Theme 13: British literature in World War I and II.
General background
William Somerset Maugham
Richard Aldington
Key words and expressions: Critical, Realism, Contradiction, Profound, Mechanized, Exploitation, Capitalism, Bourgeoisie, Aristocracy, Revolutionary, Attempt, Epigrams, Genre, Injustices, Economic life, Sympathy, BondageIncident, Surprise, Hardship, Passionate, Sincere, Suffer
General background
The 19th century was characterized by sharp contradictions. In many ways it was an age of progress: railways and ships were built, great scientific discoveries were made, education became more widespread; but all the same time it was an age of profound social unrest, because there was too much poverty, too much injustice. The growth of scientific inventions mechanized industry and increased wealth, but this progress only enriched the few at the expense of the many. Dirty factories, long hours of work, child labor, exploitation, low wages, slums and frequent unemployment - these were the conditions of life for the workers in the growing industries of England, which became the richest country in the world towards the middle of the 19th century.
By the thirties of the 19th century English capitalism had entered a new stage of development. England had become a classical capitalist country, a country of industrial capitalism. The Industrial Revolution gathered force as the 19th century progressed, and profound changes in hand-looms gave way, within a hundred years, to factory towns, railroads, and steamships. The population of Manchester, Birmingham and other industrial centers was growing rapidly as the number of factory workers increased, while the number of poor farmers decreased and many rural districts were depopulated. The basic social classes in England were no longer the peasants and the landlords but the proletariat and the bourgeoisie.
Having won the victory over aristocracy, the bourgeoisie betrayed the interests of the working class. The workers fought for their rights. Their political demands were expressed in the People's Charier in 1833. The Chartis Movement was a revolutionary movement of the English workers, which lasted till 1848.
The Chartists introduced their own literature, which was the first attempt to create a literature of the working class. The Chartist writers tried their hand at different genres. They wrote articles, short stories, songs, epigrams, poems. Their leading genre was poetry.

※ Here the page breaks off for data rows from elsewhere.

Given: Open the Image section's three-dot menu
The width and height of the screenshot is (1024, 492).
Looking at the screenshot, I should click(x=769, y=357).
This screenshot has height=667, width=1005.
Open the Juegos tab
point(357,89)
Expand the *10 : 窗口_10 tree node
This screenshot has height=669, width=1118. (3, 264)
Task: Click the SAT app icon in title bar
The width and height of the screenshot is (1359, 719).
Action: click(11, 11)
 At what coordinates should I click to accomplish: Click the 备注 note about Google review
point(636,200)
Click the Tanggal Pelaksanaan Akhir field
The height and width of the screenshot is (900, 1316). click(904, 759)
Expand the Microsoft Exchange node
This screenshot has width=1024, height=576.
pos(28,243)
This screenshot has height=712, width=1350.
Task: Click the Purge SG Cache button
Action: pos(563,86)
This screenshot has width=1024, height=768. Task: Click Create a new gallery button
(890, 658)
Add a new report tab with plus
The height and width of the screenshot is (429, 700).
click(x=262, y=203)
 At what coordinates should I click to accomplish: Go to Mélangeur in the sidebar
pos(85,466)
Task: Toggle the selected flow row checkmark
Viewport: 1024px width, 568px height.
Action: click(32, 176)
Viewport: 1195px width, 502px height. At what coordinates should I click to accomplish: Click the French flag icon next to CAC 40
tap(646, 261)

The ideas of the Chartism attracted the attention of many progressive-minded people of that time. A lot of prominent writers became aware of the social injustices around them and tried to depict them in their works. Thus this period was mirrored in literature by the appearance of a new trend, the Critical Realism. The greatest novelists of the age are Charles Dickens, William Makepeace Thackeray, Charlotte Bronte, and Elizabeth Gaskell.
These writers used the novel as a means to protest against the evils in contemporary social and economic life and to picture the world in a realistic way. Their greatness also lies in their profound humanism. Their sympathy lies with the ordinary people. They believed in the good qualities of the human heart.